* [Article]:

%%

My Afro was out, my lips were popping red, and I was nervous.

Nervous about what to expect, and whom I’d meet. I had read the bios of my colleagues and they had left me wondering, “Dear Jesus, what have I accomplished with my life?” Don’t get me wrong, I’m pretty dope, but I don’t always feel it. So I walked into the welcome reception looking dope and feeling anxious.

I spotted the nametag table and immediately went for it. It was a good place to stall while I skimmed the room, but I can only write my name for so long. The lady at the table gave me my drink tickets, and I figured standing in line for a glass of wine would be my next stalling move. I joined the line. Then I couldn’t take it anymore. Nerves or not, I am an extrovert, and I am around people, I had to engage. I turned to the guy standing next to me in line, introduced myself and asked for his name. While we spoke, I literally pulled a few more humans into our conversation, because at this point, I had drawn all the energy I needed, and nerves be damned. I discovered that one of the ladies I pulled into the conversation was a writer for mater mea. Small world!

The welcome reception mirrored majority of my time in the program. I had a great time and met highly respected figures like Jill Abramson, Glynn Washington, and Nicole Hannah-Jones. I learned story techniques, how to pitch, what story scabs to pick, how to identify a story within a topic etc., but my biggest lessons while on the grounds of Yale were introspective. Before I left for New Haven, I told myself “I’m not going to Yale or paying that much money just for the name or to come back disconcerted and disappointed.” So I made a list of what I wanted out of the program, and these were my asks.

  1. Tangible practical tips I can take home and use in my career. I am not interested in aspiration or inspiration.
  2. Relationships and connections, and not necessarily with those on stage. The sum of the expertise of the people in the audience is greater than the sum of the expertise of the people on stage. I will connect deeply with three [3] peers and two [2] should not be writers.
  3. Collaboration. I am a writer interested in multimedia platform: audio, film, documentary, and visuals. I desire project collaboration beyond writing.
  4. Support! Support others. Root for them.

%%

* [What to do]:
[a] Which well-known figures does the essay say the writer met during the program?
[b] How would you render this sentence from the essay in Spanish: "I spotted the nametag table and immediately went for it."
[c] Can you condense the essay's paragraph that begins "I spotted the nametag table" into two or three sentences, keeping its main facts?
The listing after this point is separate material, unrelated to the essay.

* [Excerpted records]:

%%

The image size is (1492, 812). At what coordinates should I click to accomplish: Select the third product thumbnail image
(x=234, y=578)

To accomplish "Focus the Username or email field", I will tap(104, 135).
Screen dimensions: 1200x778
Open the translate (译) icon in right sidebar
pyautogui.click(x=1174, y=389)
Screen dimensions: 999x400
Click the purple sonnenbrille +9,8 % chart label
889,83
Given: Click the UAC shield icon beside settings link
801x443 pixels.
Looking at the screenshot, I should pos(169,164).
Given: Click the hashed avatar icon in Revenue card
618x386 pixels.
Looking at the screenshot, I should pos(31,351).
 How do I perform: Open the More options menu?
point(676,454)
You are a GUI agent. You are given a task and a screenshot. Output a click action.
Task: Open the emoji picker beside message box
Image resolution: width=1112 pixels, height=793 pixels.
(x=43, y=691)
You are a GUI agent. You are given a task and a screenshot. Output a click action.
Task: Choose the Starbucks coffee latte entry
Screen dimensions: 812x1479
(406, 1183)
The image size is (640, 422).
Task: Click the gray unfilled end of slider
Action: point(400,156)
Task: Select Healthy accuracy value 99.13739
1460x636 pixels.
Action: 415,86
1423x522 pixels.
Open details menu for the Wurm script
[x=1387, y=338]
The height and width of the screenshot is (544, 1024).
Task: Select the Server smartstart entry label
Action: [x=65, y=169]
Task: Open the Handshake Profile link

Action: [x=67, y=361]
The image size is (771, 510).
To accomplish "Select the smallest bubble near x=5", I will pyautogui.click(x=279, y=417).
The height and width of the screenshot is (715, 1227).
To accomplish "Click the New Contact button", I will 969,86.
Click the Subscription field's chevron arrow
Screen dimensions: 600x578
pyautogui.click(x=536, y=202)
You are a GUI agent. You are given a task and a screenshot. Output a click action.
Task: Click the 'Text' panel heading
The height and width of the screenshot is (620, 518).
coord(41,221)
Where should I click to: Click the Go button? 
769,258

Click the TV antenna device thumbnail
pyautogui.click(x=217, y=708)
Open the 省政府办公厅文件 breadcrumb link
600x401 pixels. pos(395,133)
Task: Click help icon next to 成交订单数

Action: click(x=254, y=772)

%%

* [Responses for each task]:
[a] Jill Abramson, Glynn Washington, and Nicole Hannah-Jones.

[b] Vi la mesa de las etiquetas con nombre y fui directamente hacia ella.

[c] To stall, the writer first went to the nametag table, then got drink tickets and joined the line for wine. Unable to hold back as an extrovert, the writer introduced themselves to the man next to them and drew several others into the conversation. One of them turned out to be a writer for mater mea.